As far as liberals are concerned, Scalia was a social conservative who invoked the Constitution when it advanced his right-wing agenda (such as gun rights) and discarded it when it advanced his opponents’ agenda (such as gay marriage, abortion rights, and ObamaCare). But that’s a gross caricature which ignores that, at the end of the day, Scalia believed more in judicial restraint than ideology.
Yes, Scalia issued an overwrought dissent in Arizona vs. United States, the 2012 decision that overruled much of Arizona’s notorious “your paper’s please” policy.
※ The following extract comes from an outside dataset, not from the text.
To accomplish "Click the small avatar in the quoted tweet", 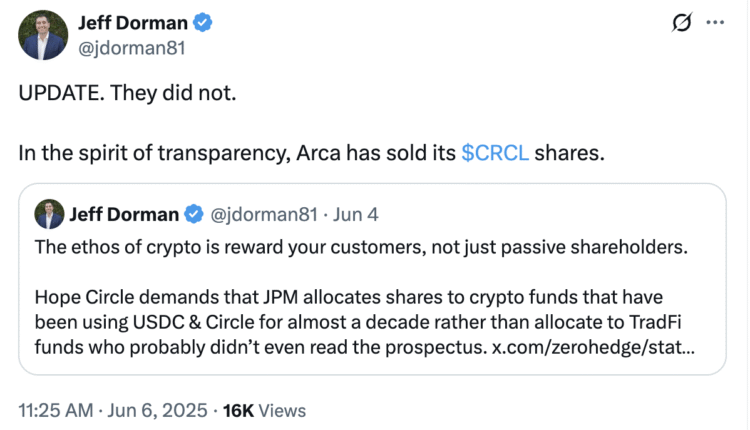I will (50, 213).
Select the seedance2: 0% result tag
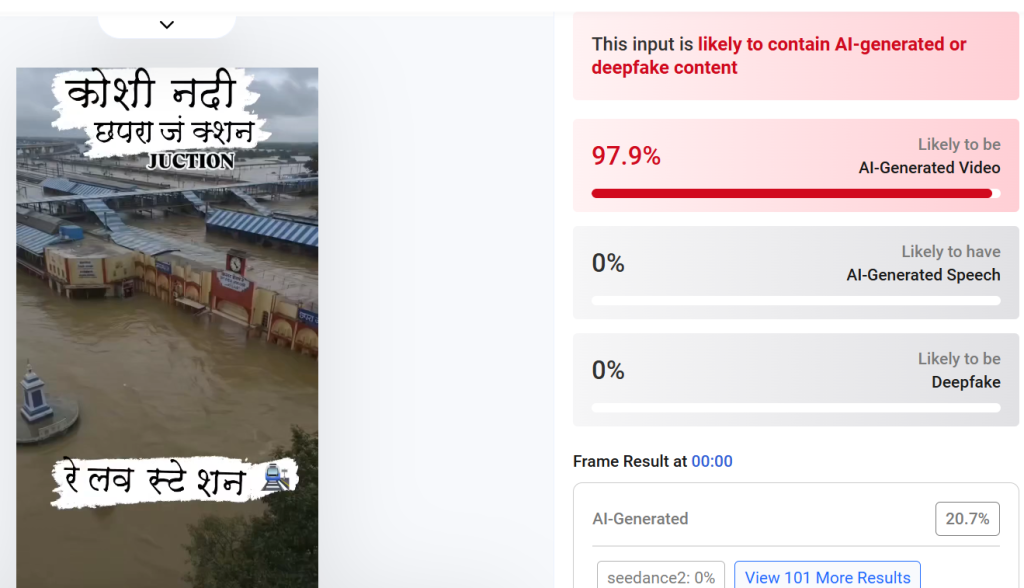This screenshot has width=1024, height=588. click(x=661, y=576)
In it, he took a bizarre swipe at President Obama’s Deferred Action for Childhood Arrivals (DACA) order, the predecessor of DAPA that was not even before the Court. “The president said at a news conference that the new program is ‘the right thing to do’ in light of Congress’s failure to pass the administration’s proposed revision of the Immigration Act,” Scalia railed. “Perhaps it is, though Arizona may not think so.”
Such purple condemnations would seem ominous for DAPA’s chances, yet a “no” vote from Scalia was far from certain. That’s because Scalia had strong (though somewhat inconsistent) civil libertarian tendencies that more than occasionally came to the defense of immigrants.